[Entries for locating displayed items]
——————————

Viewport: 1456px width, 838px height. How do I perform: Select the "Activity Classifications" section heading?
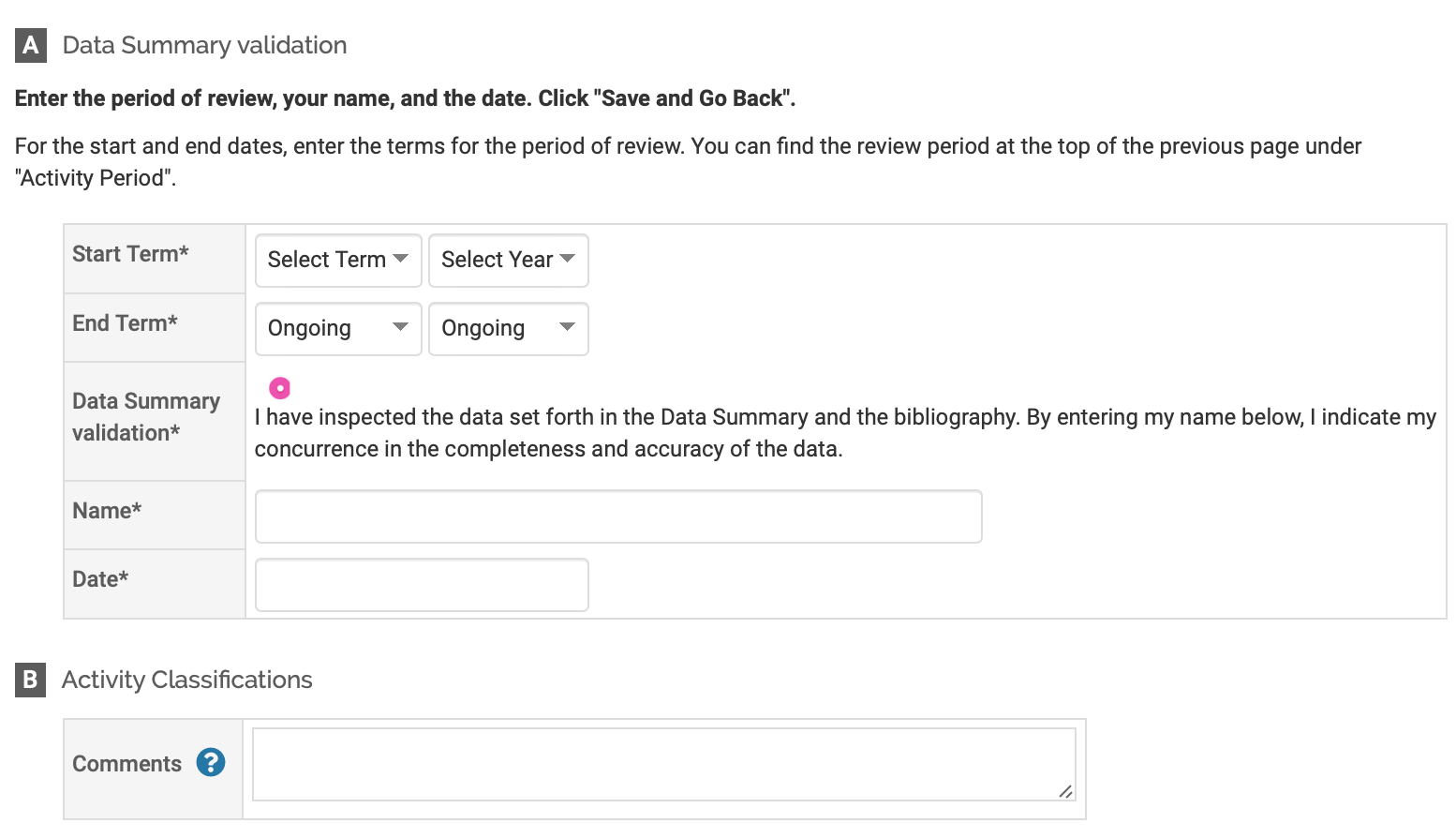(187, 680)
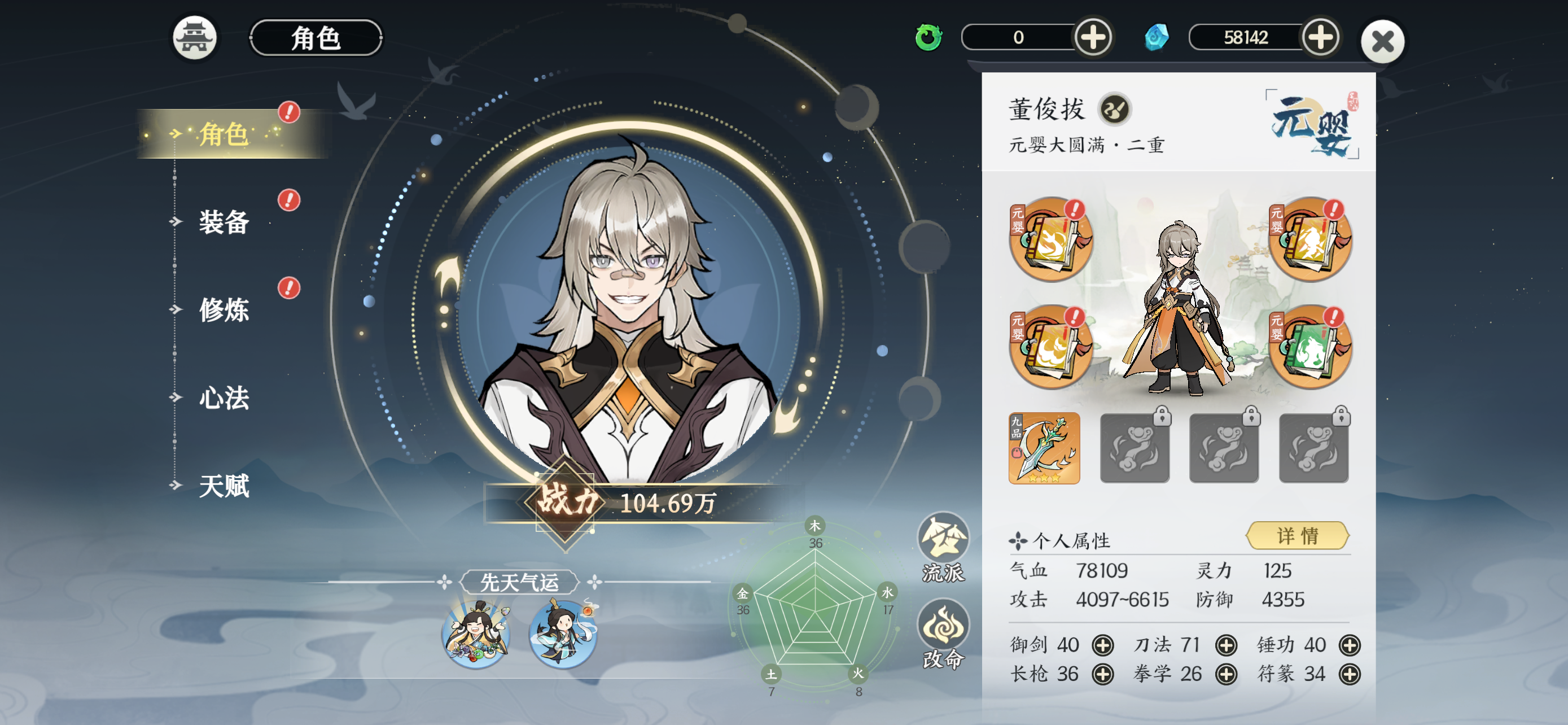Open the green 元婴 skill book

(x=1310, y=346)
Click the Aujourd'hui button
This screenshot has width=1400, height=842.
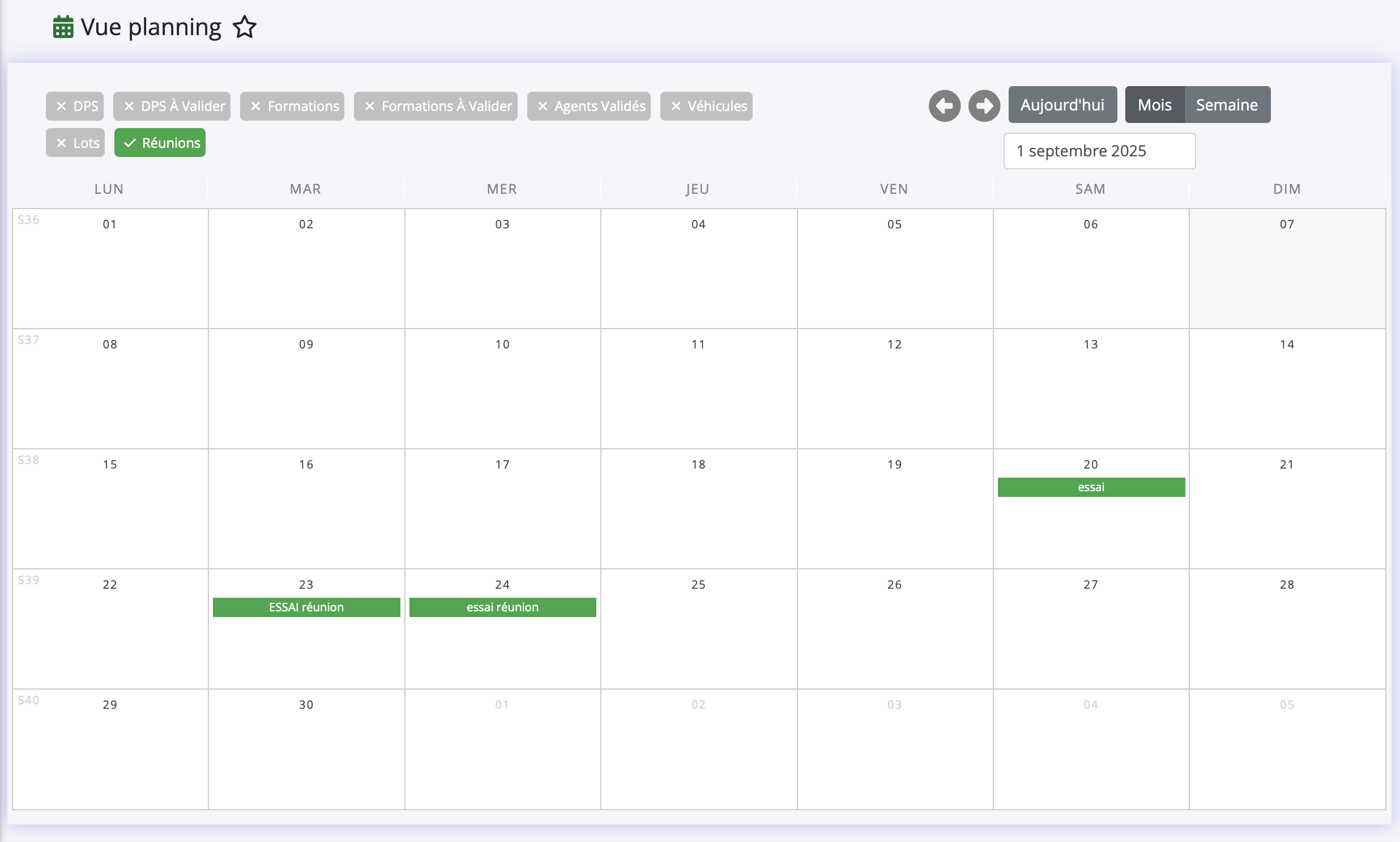1062,105
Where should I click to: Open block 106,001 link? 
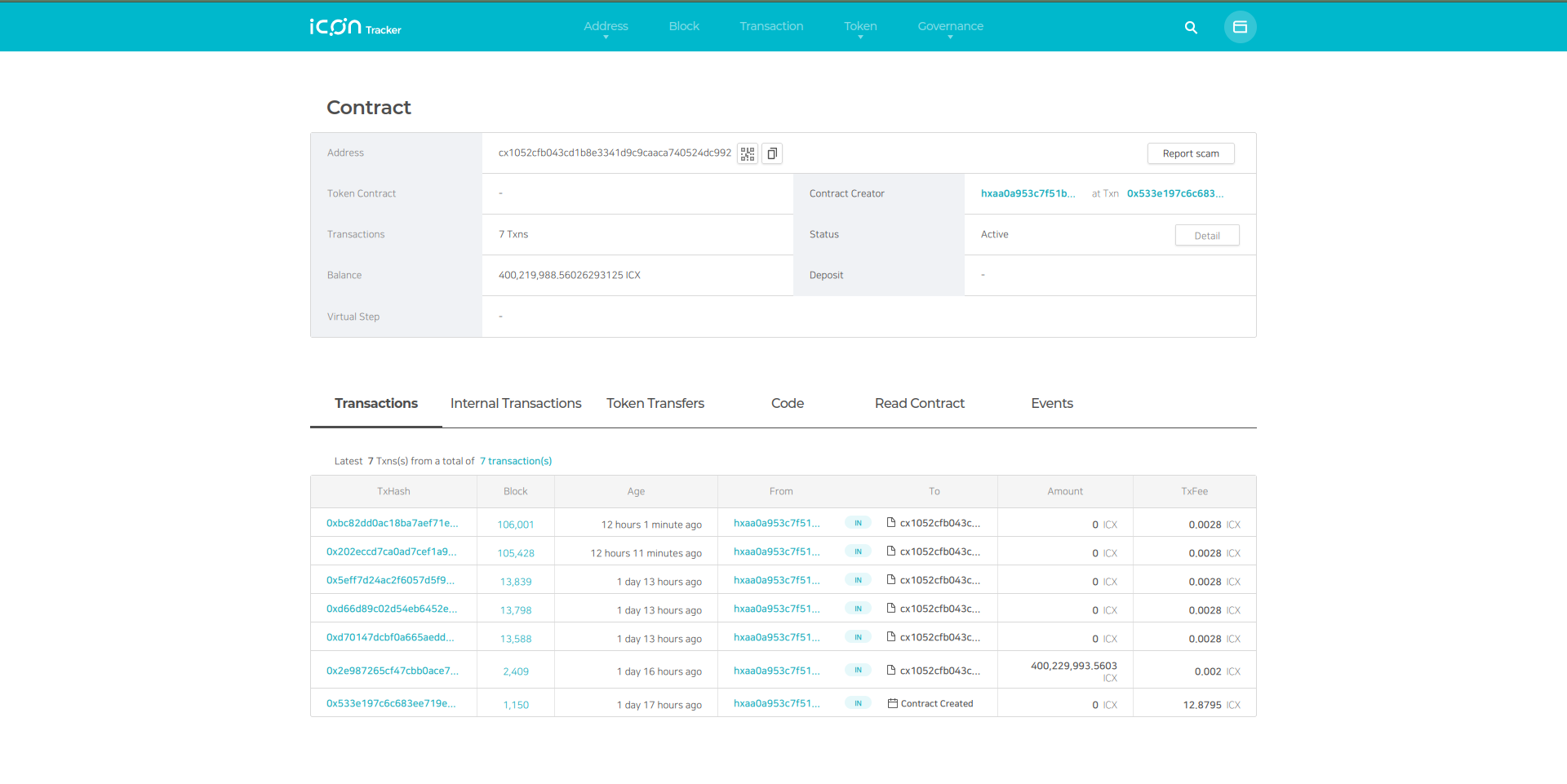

——————————

Count the lines in the entries that contain the string "height", treating uppercase and lowercase as different, and give only the number.

Solved problem: 2